Последующие несколько писем (бумаги были сложены в пачку строго по датам) жалоб не содержали, но Александра догадывалась по их натянутому, страдальческому тону, что писавшая женщина крепится из последних сил, пытаясь сохранить какую-то ужасную тайну. И она оказалась права. Письмо, отосланное Каролиной в Брюгге после шести месяцев замужества, летом 1635 года, содержало настоящий крик отчаяния.
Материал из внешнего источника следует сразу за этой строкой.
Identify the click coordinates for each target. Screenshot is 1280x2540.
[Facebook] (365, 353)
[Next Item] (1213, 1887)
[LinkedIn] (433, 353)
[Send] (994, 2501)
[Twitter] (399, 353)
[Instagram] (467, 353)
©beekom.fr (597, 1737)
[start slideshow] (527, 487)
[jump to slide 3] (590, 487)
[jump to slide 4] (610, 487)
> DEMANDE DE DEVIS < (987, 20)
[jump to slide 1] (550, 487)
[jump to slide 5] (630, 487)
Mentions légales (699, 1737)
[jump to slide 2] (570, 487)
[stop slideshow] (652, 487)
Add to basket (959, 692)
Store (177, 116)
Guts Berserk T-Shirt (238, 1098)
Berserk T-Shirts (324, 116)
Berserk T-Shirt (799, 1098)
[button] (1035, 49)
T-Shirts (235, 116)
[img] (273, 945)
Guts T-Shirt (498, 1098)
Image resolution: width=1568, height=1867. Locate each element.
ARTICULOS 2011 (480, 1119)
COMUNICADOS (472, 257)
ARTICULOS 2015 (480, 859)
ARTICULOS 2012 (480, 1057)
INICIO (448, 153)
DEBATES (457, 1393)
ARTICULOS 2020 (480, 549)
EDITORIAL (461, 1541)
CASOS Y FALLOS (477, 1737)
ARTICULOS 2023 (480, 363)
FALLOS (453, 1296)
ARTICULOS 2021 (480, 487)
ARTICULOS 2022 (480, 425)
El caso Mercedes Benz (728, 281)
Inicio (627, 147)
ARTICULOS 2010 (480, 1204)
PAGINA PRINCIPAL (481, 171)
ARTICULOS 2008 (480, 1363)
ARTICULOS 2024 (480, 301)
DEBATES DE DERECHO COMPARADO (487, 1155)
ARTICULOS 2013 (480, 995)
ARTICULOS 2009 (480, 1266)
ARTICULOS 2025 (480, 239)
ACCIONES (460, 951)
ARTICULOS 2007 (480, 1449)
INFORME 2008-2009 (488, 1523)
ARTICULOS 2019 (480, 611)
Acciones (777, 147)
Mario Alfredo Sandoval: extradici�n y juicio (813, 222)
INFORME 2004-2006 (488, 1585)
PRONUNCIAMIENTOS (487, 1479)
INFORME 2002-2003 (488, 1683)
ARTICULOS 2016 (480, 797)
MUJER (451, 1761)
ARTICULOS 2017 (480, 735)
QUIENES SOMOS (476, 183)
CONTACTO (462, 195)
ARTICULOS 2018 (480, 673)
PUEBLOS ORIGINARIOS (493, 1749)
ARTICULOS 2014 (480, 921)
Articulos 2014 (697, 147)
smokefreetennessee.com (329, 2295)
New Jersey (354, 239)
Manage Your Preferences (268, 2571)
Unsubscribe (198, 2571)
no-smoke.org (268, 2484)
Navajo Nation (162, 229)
«Доротея, ах, Доротея! Я пыталась выносить свое положение с мужеством, призвала на помощь все христианское смирение, доступное мне, но душа болит от нанесенных ей ран, и некому поведать горе, кроме как тебе, сестра… Увы, я признаюсь тебе в своем страшном открытии, которое хотела скрыть… Гаспар – игрок! Он так бесчувственен ко мне, своей жене, и к своему искусству, которое некогда принесло ему состояние и славу, потому что вся его душа целиком поглощена демоном наживы! Нет, он играет не в карты, не в кости, он играет на бирже! Это туда он уходит каждый день чуть свет и возвращается под вечер сам не свой, с пустым, обезумевшим взглядом. Карманы его камзола вечно набиты расписками, векселями, какими-то измятыми бумажками, которые он перебирает, сидя у камина и торопливо поглощая остывший обед. Так изо дня в день. В мастерскую он не заходит и заказов больше не берет, даже самых выгодных. Его могут исключить из гильдии, но он глух ко всему, что не является биржевой игрой.
Служанка, которая живет в его доме уже сорок лет и помнит Гаспара еще юношей, говорит, что этой страстью он заболел два года назад. Тогда в Амстердам пришла чума, вспышки которой случаются и по сей день. На бирже стали играть все кому не лень, чтобы вложить и приумножить свои сбережения. Людей умирало все больше, а те, кто остался жив и продолжал работать, ломили несусветные цены, забыв стыд, совесть и страх Божий. Свободные деньги появились даже у последних ремесленников, а мелкие торговцы нажились на чуме и быстро разбогатели. Биржевые маклеры воспользовались всеобщим безумием, и вскоре весь город был охвачен страстью к легкой наживе. Марта говорит, что хозяин давно потерял голову, и с его бесконечными комбинациями на бирже у него теперь может не оказаться и половины былого состояния.